When the new regime typically produces lower tax

The new regime tends to win when your actual claimable deductions are modest:

  • You rent at a low amount, or your company's Basic is structured so that the HRA exemption calculation yields a small number.
  • You are young, have minimal 80C investments beyond mandatory EPF (which does not count in new regime), and no home loan.
  • Your income is under ₹12L taxable — the 87A rebate under the new regime makes your tax nil regardless of deductions.
  • Your income is very high (₹30L+ gross). At these levels, the lower slabs in the new regime can outweigh even substantial deductions.

The Section 87A rebate: zero tax for many at lower-mid incomes

For FY 2025-26, the new regime's Section 87A rebate provides a full rebate on income tax when taxable income (after the ₹75,000 standard deduction) is ₹12 lakh or less. This means: if your gross salary is approximately ₹12.75 LPA or below (₹75,000 standard deduction + ₹12L rebate limit), your income tax under the new regime is effectively zero. TDS should be nil or near-nil. If your employer is deducting significant TDS at this income level under the new regime, verify that your regime declaration has been processed correctly by payroll.

A worked example: ₹18 LPA gross

New regime (FY 2025-26): Gross ₹18L, standard deduction ₹75,000 → taxable income ₹17.25L. Tax on ₹17.25L under new regime slabs (approx.) = ~₹2.2L before cess, ~₹2.29L after 4% cess. Monthly TDS ≈ ₹19,100.

Old regime: Same ₹18L gross, standard deduction ₹50,000, HRA exemption ₹1.4L (typical metro), 80C ₹1.5L, 80D ₹25,000, NPS 80CCD(1B) ₹50,000 → taxable income ≈ ₹14.1L. Old regime tax ≈ ₹2.45L after cess. Monthly TDS ≈ ₹20,400.

In this case, new regime produces slightly lower tax. But add a home loan with ₹2L interest deduction and the old regime flips ahead. The numbers depend heavily on individual deduction profiles — which is why there is no universal answer.

Run your exact numbers in the old vs new regime comparison calculator.
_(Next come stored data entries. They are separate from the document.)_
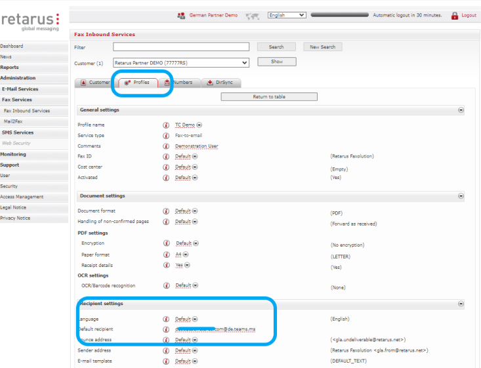
Task: Click the German Partner Demo users icon
Action: point(181,15)
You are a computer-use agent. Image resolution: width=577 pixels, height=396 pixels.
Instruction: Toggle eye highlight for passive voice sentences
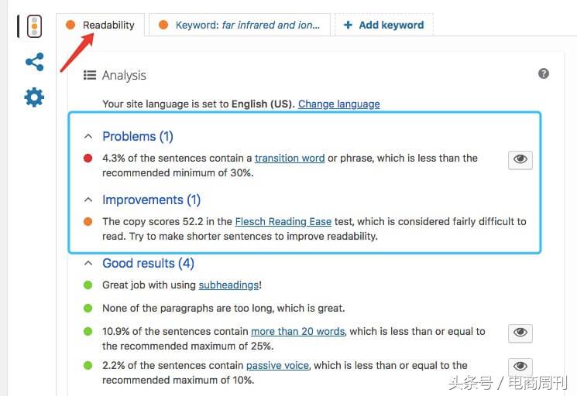[520, 367]
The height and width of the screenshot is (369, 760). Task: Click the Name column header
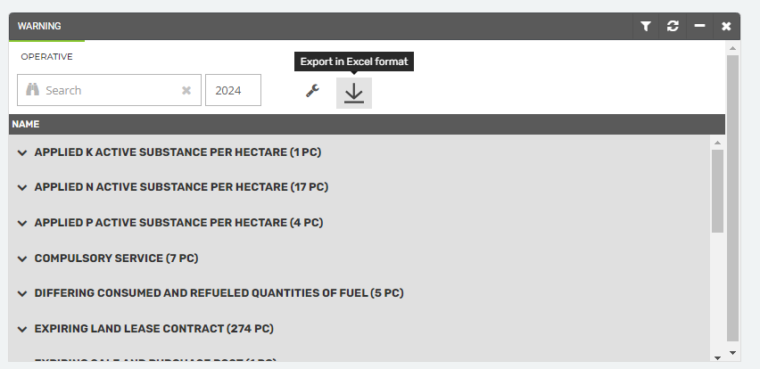point(26,125)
For HRA specifically, use the HRA exemption calculator to see what your Section 10(13A) exemption would be.

How to tell your employer your regime choice

You communicate your regime choice to your employer via Form 12BB (Declaration by Employee). Most large companies have an internal payroll portal where you declare regime at the start of the financial year (April) and submit investment proofs in January–February. For the old regime, you will also need to provide proof of rent paid (for HRA) and investment details for 80C/80D. Keep documents ready for your employer's verification process.

For the filing decision (ITR), you can choose differently from what you declared to your employer — and pay or claim the difference as additional tax or refund. But this is a filing-time decision and carries its own complexity. For routine salaried employees, aligning declaration and filing choice is simpler. Consult a qualified chartered accountant if your situation is complex (multiple income sources, capital gains, significant HRA disputes).
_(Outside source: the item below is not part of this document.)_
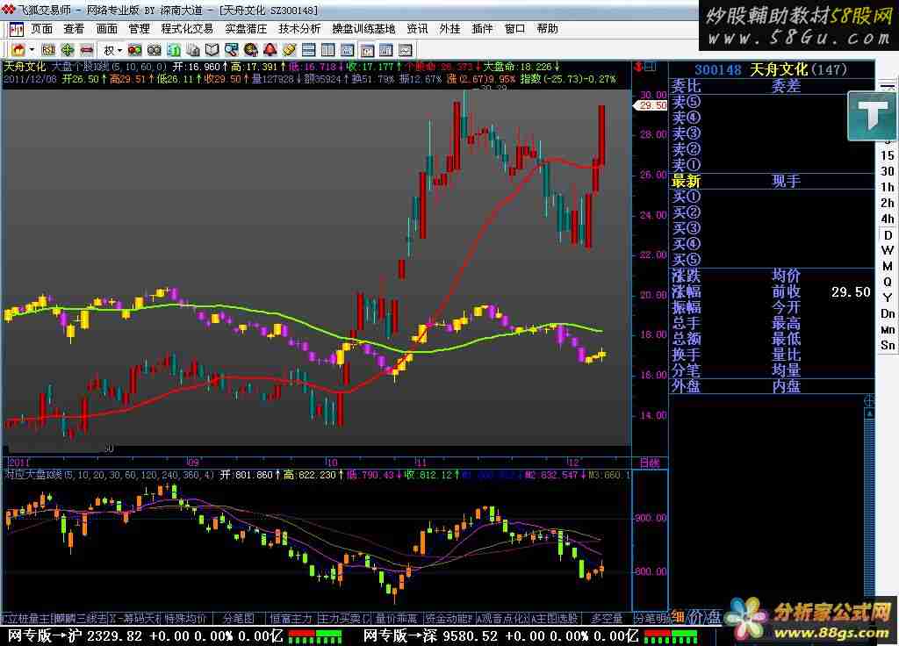Expand the 权 adjustment dropdown
This screenshot has height=646, width=899.
(119, 50)
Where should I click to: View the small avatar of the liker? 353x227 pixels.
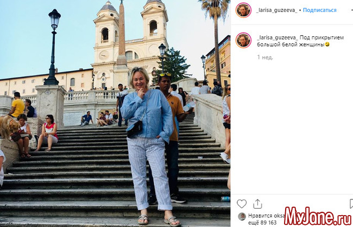click(242, 217)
What is not available in the new regime

These deductions and exemptions are not available if you choose the new regime: HRA exemption (Section 10(13A)), LTA exemption (Section 10(5)), professional tax deduction, Section 80C, 80D, 80E (education loan interest), 80G (donations, with exceptions), home loan interest under Section 24(b), and most other Chapter VI-A deductions. The new regime does allow employer NPS contributions (Section 80CCD(2)) as a deduction — this is worth checking if your employer contributes to NPS on your behalf.
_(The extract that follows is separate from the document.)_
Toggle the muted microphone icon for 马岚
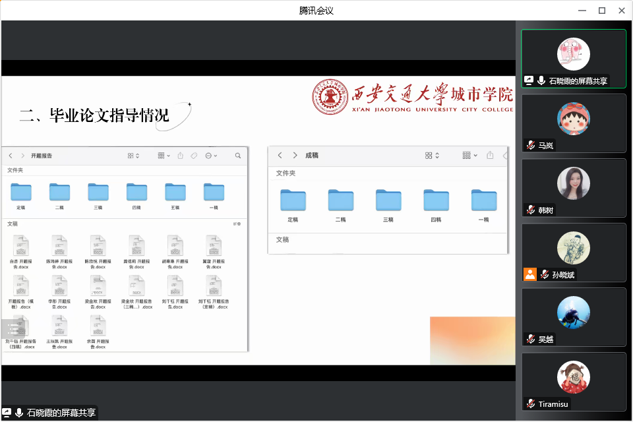633x422 pixels. [x=530, y=145]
Regime choice hits take-home; NCR rent hits life. Pair tax basics with two NCR “enough salary?” scenarios, then plug your gross into the side-by-side tool.

“Is this salary enough?” scenarios

Old vs new regime calculator — same engines as the rest of SalaryExit.

FAQ

Is the new regime always better for salaried employees?

Not necessarily. It depends on your deductions, rent situation, and income composition. Compare explicitly for your numbers.

Does SalaryExit provide tax filing services?

No. SalaryExit provides educational estimates and calculators — not filing advice or certification.